England Media Access

Moeen Ali believes that “legend in the making” Ben Stokes is England’s greatest ever all-rounder.

Moeen has ranked his England colleague above the likes of Sir Ian Botham and Andrew Flintoff following Stokes’ third Test heroics against Australia at Headingley.

Stokes’ unbeaten 135 drove the hosts to a remarkable one-wicket victory as England posted their highest-ever Test match run chase to deny Australia and level the Ashes series with two games left.

“He is the best cricketer I have played alongside, and while it might be a massive shout – and admittedly he is a very close friend – I would argue he is now the greatest all-rounder this country has ever produced,” Moeen told the Guardian.
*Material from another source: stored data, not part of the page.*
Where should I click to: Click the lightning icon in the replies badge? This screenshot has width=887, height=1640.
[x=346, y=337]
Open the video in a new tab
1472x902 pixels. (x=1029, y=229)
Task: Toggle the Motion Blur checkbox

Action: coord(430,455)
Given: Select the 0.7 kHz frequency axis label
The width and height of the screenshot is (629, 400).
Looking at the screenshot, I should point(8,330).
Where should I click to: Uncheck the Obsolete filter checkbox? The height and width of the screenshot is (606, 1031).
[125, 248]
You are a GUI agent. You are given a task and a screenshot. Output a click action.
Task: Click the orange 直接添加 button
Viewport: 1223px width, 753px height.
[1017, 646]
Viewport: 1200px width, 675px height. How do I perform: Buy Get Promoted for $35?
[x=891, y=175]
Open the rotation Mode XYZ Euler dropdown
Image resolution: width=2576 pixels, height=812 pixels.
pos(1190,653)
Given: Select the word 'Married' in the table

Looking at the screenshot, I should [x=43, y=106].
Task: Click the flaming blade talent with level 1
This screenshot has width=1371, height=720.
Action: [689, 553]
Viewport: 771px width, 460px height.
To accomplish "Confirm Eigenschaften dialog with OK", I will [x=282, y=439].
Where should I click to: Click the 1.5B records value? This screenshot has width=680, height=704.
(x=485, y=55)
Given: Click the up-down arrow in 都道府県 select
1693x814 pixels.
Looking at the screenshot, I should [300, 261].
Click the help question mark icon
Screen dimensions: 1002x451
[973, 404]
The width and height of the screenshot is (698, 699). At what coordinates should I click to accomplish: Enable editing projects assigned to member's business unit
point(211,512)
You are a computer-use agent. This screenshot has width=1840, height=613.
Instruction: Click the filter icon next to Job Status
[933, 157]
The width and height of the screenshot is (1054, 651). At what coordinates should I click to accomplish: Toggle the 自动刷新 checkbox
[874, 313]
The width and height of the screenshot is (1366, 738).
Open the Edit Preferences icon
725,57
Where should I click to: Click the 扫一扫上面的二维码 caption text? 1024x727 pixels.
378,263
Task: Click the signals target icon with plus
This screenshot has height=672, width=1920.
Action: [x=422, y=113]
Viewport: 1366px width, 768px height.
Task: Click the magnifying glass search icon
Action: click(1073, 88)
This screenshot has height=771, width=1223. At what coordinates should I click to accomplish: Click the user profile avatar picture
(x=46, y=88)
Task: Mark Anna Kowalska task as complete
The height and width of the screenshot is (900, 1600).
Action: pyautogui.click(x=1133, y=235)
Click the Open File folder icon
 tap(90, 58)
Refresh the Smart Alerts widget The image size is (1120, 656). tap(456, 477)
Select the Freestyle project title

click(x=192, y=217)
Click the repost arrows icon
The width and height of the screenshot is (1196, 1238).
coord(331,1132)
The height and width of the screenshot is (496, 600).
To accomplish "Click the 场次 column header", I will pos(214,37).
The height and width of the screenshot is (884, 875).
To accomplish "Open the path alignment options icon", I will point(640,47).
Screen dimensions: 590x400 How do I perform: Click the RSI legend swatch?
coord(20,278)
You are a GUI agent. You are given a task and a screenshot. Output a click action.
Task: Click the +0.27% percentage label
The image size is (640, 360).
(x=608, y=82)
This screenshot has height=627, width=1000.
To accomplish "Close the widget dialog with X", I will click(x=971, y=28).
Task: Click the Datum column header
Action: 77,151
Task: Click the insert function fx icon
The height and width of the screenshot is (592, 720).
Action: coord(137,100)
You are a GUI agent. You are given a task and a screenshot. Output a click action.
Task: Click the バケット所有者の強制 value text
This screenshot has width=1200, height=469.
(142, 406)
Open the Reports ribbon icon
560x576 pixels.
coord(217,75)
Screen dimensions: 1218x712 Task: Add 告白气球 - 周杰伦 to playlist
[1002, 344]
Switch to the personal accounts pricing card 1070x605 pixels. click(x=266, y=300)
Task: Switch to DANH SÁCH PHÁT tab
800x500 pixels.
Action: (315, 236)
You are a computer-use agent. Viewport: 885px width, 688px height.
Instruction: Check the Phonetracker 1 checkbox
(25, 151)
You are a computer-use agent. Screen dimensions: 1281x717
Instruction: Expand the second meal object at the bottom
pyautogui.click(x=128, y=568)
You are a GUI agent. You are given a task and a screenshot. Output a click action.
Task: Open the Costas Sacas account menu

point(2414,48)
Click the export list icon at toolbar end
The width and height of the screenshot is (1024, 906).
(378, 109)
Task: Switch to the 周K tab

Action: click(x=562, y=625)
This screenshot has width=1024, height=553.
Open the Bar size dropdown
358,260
“To deliver an innings like the one he played at Headingley, just six weeks after winning us the World Cup final and with the Ashes on the line, is what seals it for me.

“I know there are past greats like Ian Botham and Andrew Flintoff, but we’re watching another legend in the making here.

“What we witnessed on Sunday wasn’t a fluke. Seriously, you will not find a cricketer more dedicated to self-improvement. He trains at 100mph and is just unrelenting with it.

“As a batsman, he has become excellent at judging scenarios. He now has the all-round game and technique to adapt.

“Refusing to celebrate personal milestones sums him up, too. It is team first, every time.”

England v Australia - 3rd Specsavers Ashes Test: Day Four

Botham, meanwhile, has described Stokes as a “world box-office attraction” and says the Durham all-rounder’s life will never be the same again.

The 63-year-old former England captain told the Daily Telegraph: “He is the Special One, and I intend to call him that for the rest of his career.

“He wants to be the best. He wants to be in the oven. He wants to be in the hottest place in the kitchen, and he wants to take them all on. That is his character.”

Botham produced a similarly stunning batting performance to famously help England beat Australia at Headingley in 1981.

Ian Botham

After England had been forced to follow-on and then reduced to 135 for seven in their second innings, the all-rounder scored an unbeaten 149 to help his side total 356.

That set Australia a target of 130 for victory, but they were dismissed for 111 as Bob Willis claimed figures of eight for 43.

Botham said: “He is public property, but it is a great place to be in for the long term.

“It will set him up for life. He will reap the rewards which he richly deserves, and he is now a world, box-office attraction.”